** Opening EXTRACT TO READ block **

Restoring hearing through cochlear implantation for children with autism spectrum disorder (ASD) can help them understand spoken language and enhance social interactions, according to a study from Ann & Robert H. Lurie Children’s Hospital of Chicago. The study reported long-term outcomes of the largest number of children with ASD who received a cochlear implant, with mean follow-up of 10.5 years. Findings were published in the journal Otology & Neurotology.
“Our results add to the growing body of evidence that cochlear implantation clearly benefits deaf children with autism spectrum disorder,” said senior author Nancy Young, MD, Medical Director of Audiology and Cochlear Implant Programs at Lurie Children’s and a Professor of Pediatric Otolaryngology at Northwestern University Feinberg School of Medicine. “Improved hearing provides access to spoken language that may enhance their cognitive and communication potential, as well as help these children engage more with their families.”
The majority (73 percent) of children in the study consistently used their cochlear implant throughout the day, of whom 45 percent developed some understanding of spoken words with hearing alone (no visual cues). Forty five percent also used spoken language to some degree as part of their overall communication. Eighty six percent were reported by parents to have improved social engagement after implantation. Responding to a survey, one parent reported: “Without his implant, he was stuck in his own little world, no sound, no eye contact with others. The implant brought his personality out to us.”

** Closing EXTRACT TO READ block **
** Opening GIVEN ENTRIES block **

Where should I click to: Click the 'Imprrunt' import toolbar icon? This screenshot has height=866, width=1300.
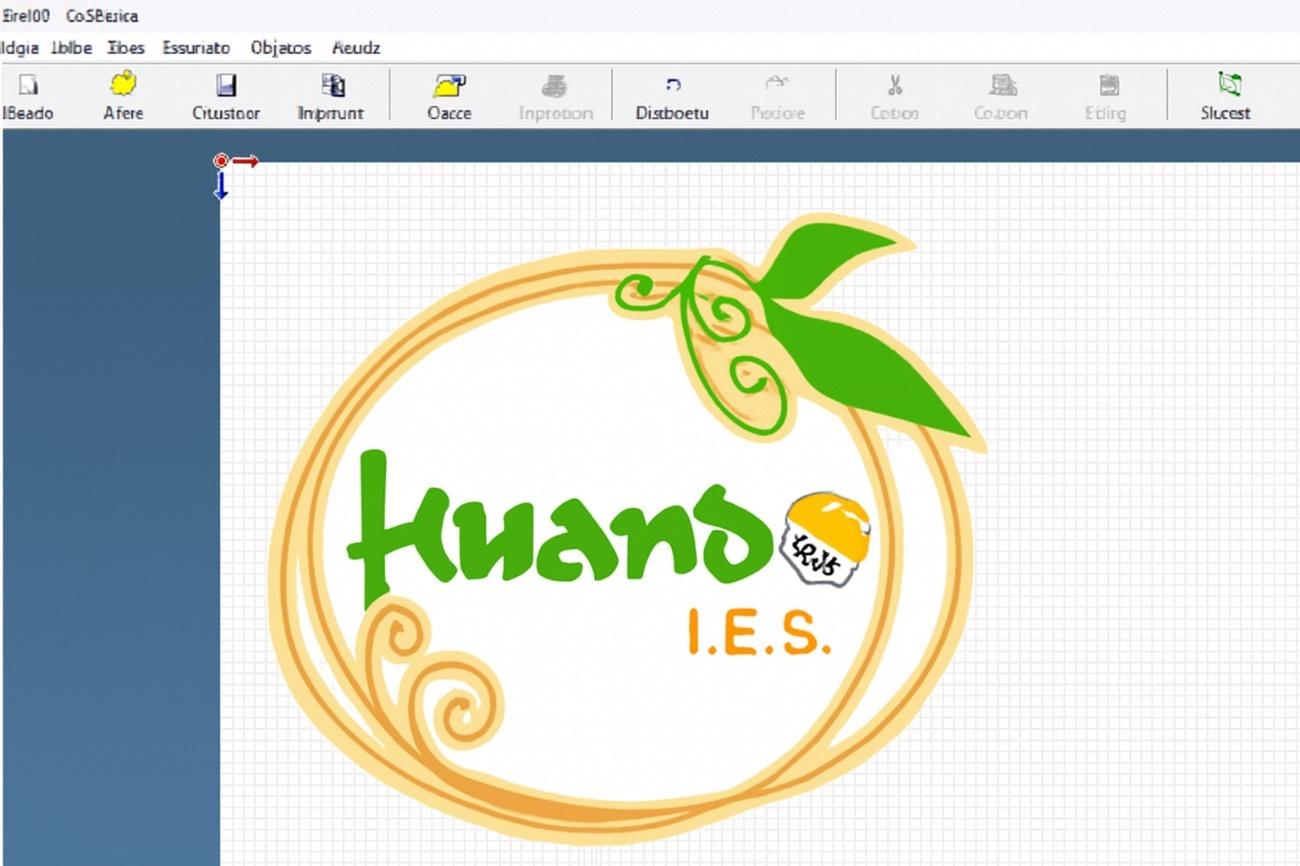tap(332, 86)
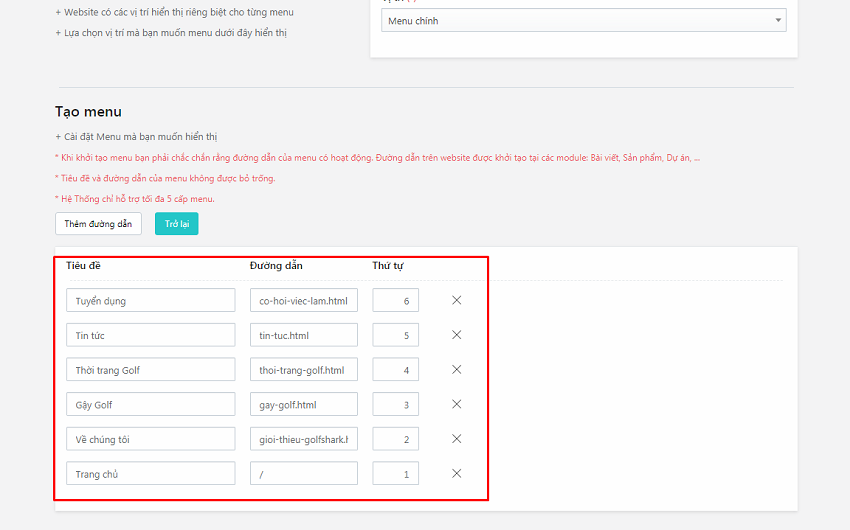Screen dimensions: 850x530
Task: Click the Trở lại button
Action: (177, 224)
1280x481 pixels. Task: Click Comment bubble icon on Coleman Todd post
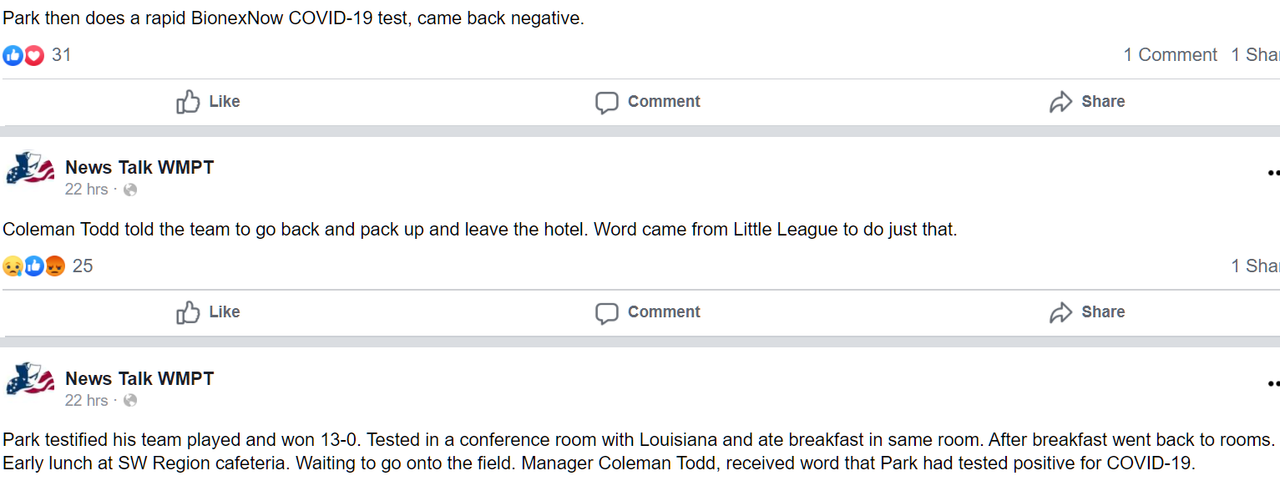tap(606, 313)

** Closing GIVEN ENTRIES block **

:: EXERCISES ::
[A] Using the article on cochlear implants for children with autism, answer the following:
(i) What was the mean follow-up period in the study?
(ii) What position does Nancy Young hold at Lurie Children's?
(iii) What percentage of children did parents report as having improved social engagement after implantation?
[B] Write the next part of the article on cochlear implants for children with autism, starting after its final sentence.

:: ANSWERS GIVEN ::
[A]
(i) 10.5 years
(ii) Medical Director of Audiology and Cochlear Implant Programs
(iii) Eighty-six percent

[B]
According to recent estimates, one in 88 children in the US have ASD, a complex developmental disorder characterized by impaired communication and social interaction. Twenty-five to 30 percent of normal hearing children with ASD do not develop spoken language as a means of communication. Therefore, children with ASD in combination with profound hearing loss have two conditions that may limit development of spoken language. Not surprisingly, the children in this study usually developed understanding and use of spoken language more slowly than implanted children without ASD.
Children with ASD have been reported to have a higher prevalence of sensorineural hearing loss (SNHL) than children without ASD. Conversely, children with SNHL have been reported to have a higher rate of ASD than those with normal hearing. Dr. Young noted that “the relationship between these two diagnoses for some of these children may be due to congenital cytomegalovirus (CMV), an infection that begins in the developing fetus that often is unrecognized after birth. It may cause hearing loss and is associated with increased incidence of ASD.”
Most children in the study were diagnosed with ASD after cochlear implantation. Diagnosis after implantation is likely related to the young age at which most received their implant, and to increased difficulty diagnosing ASD when significant hearing loss is present.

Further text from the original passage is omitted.